L’innovazione non serve?

«L’innovazione è far bene la tradizione. Ci sono talmente tanti dettagli che il gusto è sempre migliorabile, perfezionabile. Adesso tutti adoperano la curcuma e le spezie e non si capisce che cosa c’entrino con noi».

Cosa favorisce l’invasione della telecucina?

«L’audience e il mercato. Tutto è cambiato con Masterchef, un programma che viene registrato in una settimana, inventato da Gordon Ramsay, uno chef che ha visto fallire molti suoi ristoranti».

Perché ce l’ha con i francesi e chiama «guida dei copertoni francesi» la Guida Michelin?

«Qualche anno fa, un mio cliente, il ministro della Cultura francese Rennaud Donnedieu de Vabres mi invitò a una cena al ministero, c’erano 200 persone. A un certo punto si alzò: “Questa cena è in onore di Arrigo Cipriani”. I francesi sono grandi intenditori di cibo e di vini, non ce l’ho con loro. Ma mi chiedo perché noi italiani dobbiamo copiarne la cucina. E anche perché dobbiamo copiare gli americani nella robotizzazione del servizio».

Robotizzazione del servizio?

«Se telefona all’Excelsior si sente rispondere: “Grazie per aver chiamato l’Excelsior, sono Francesco, in che cosa posso esserle utile?”. Un robot, un disco. Le persone dicono: “Buongiorno, come sta?”».

Perché ce l’ha con le guide?

«Perché vogliono teleguidare i clienti. Lei va in un locale perché lo dice la guida o perché glielo consiglia un amico?».

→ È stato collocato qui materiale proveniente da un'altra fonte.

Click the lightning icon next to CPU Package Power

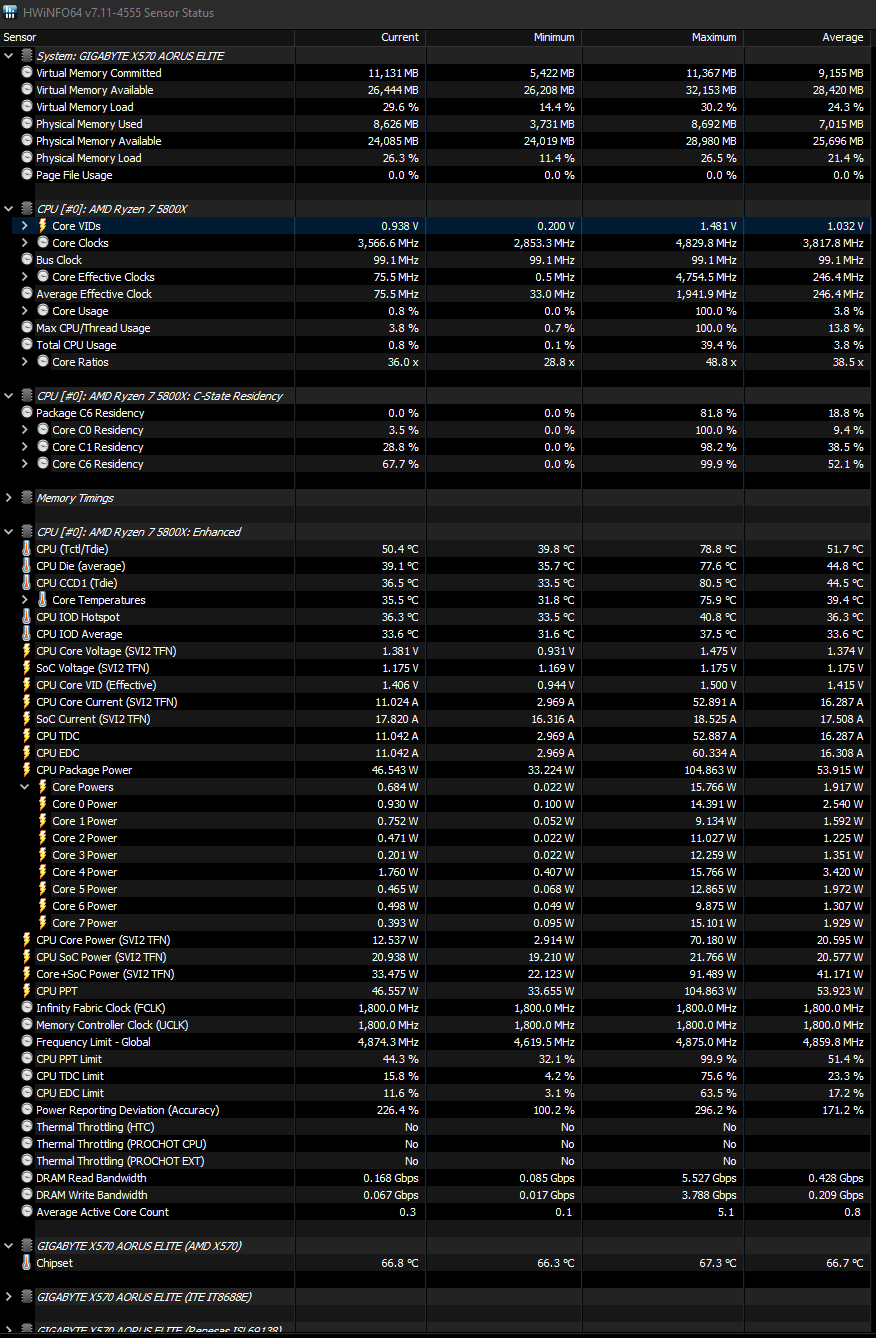click(27, 770)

Perché i suoi locali non sono stellati?

«Perché non voglio entrare in una classifica lontana dalla cucina italiana. La stessa cosa vale per quella dell’Espresso o del Gambero rosso. L’unica classifica che mi interessa è quella stilata dai miei clienti».

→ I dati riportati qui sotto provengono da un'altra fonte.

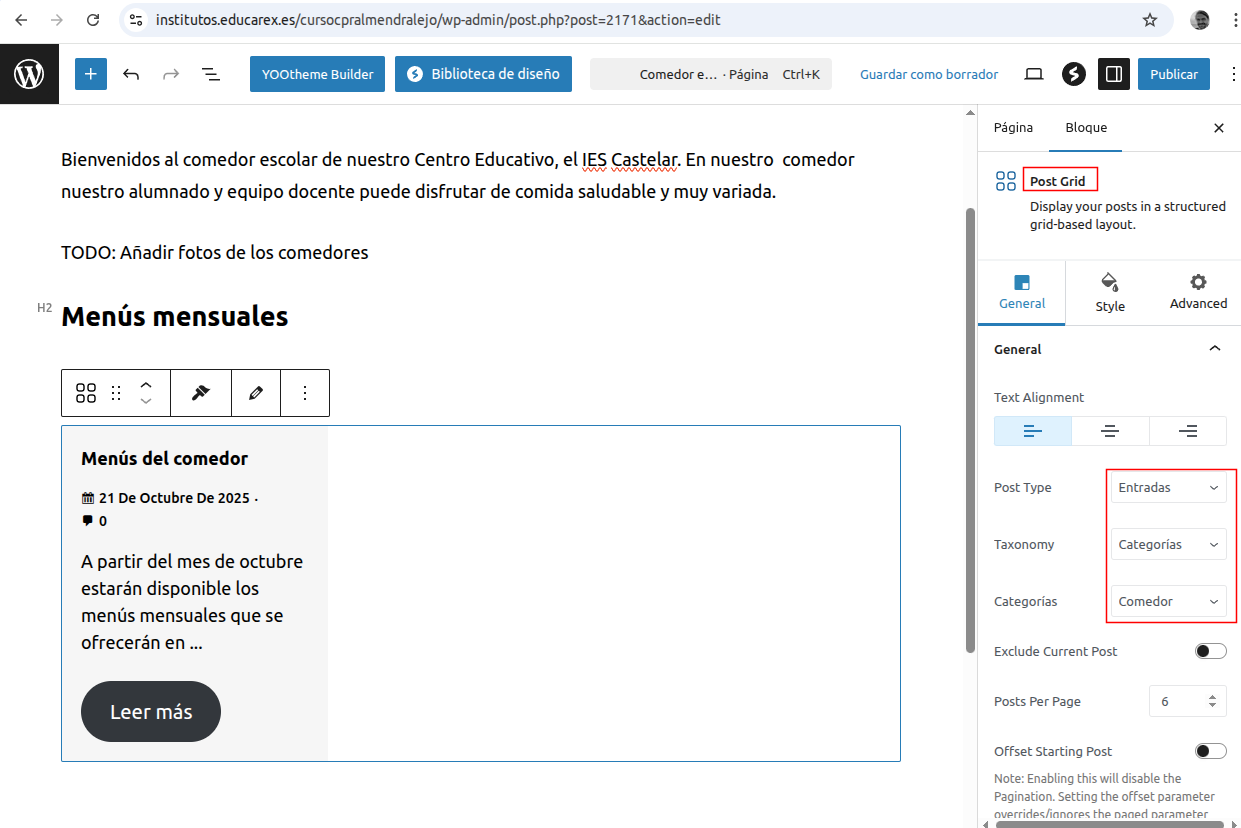Toggle the settings sidebar panel icon
The height and width of the screenshot is (828, 1241).
[x=1112, y=74]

Non è un po’ drastico dire «se volete mangiare bene spegnete la tv»?

«Trovo che molti di questi programmi siano fatti da dilettanti che s’improvvisano cuochi. Io sono qui da 65 anni, i piatti della nostra cucina li so fare, ma li lascio cucinare ai nostri cuochi che sono più bravi».

Negli anni Cinquanta e Sessanta la tv ha insegnato a mangiare.

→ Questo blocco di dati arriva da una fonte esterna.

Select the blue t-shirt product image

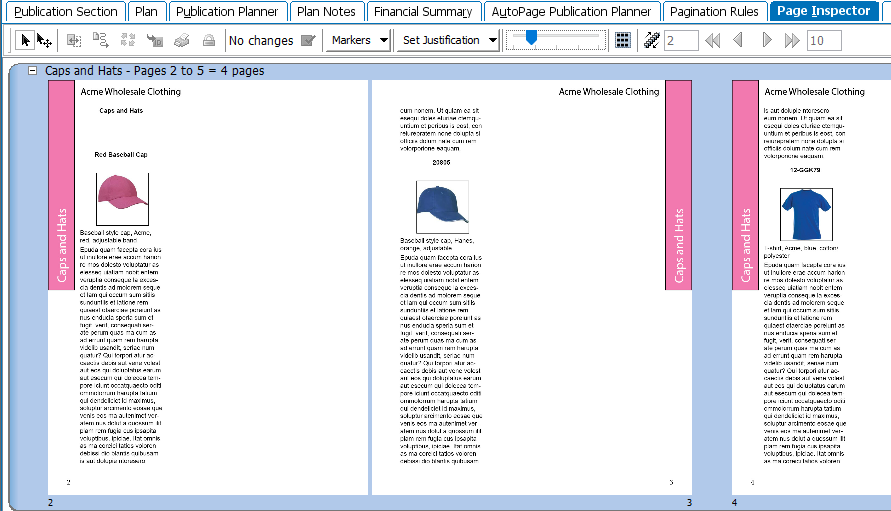click(805, 213)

«C’era uno come Mario Soldati, con la sua cultura e la sua genuinità».

Chi potrebbe essere il Soldati di oggi?

«Forse uno come Philippe Daverio, un critico d’arte, non gastronomico».

È merito della tv il boom degli istituti alberghieri?

«Certo, ma è un’ondata che sta rallentando, tanti ragazzi si cancellano. Ogni anno paghiamo tre borse di studio perché altrettanti studenti possano fare degli stage nei nostri ristoranti. C’è stato un boom enorme d’iscrizioni, poi è iniziata la ritirata. Si comincia a capire che è una vita faticosa e che spesso si ha un’idea romanzata della vita dei cuochi».

È anche per questo che molti tra i più famosi cadono in depressione e si suicidano?

«Anche. Molti hanno successo, ma non hanno cultura e mancano dei fondamenti. Qualcuno si accorge che è tutta una grande finzione».

Parlando di cultura, Ernest Hemingway frequentava la vostra locanda di Torcello e l’Harry’s Bar, meta di scrittori e artisti non solo durante la Mostra del cinema. Mi regala un aneddoto?

«L’altro giorno c’era Jeff Bezos, è un continuo via vai. Montale era una persona straordinaria che mangiava malissimo. A un certo punto si era affezionato, ma voleva un tavolo nascosto. Un altro così è Woody Allen, mangia incurvato, da solo. Una sera si è alzato e si è diretto verso la signora di un tavolo vicino: “Per cortesia, signora, può smetterla di fissarmi?”. Poi è tornato a sedersi».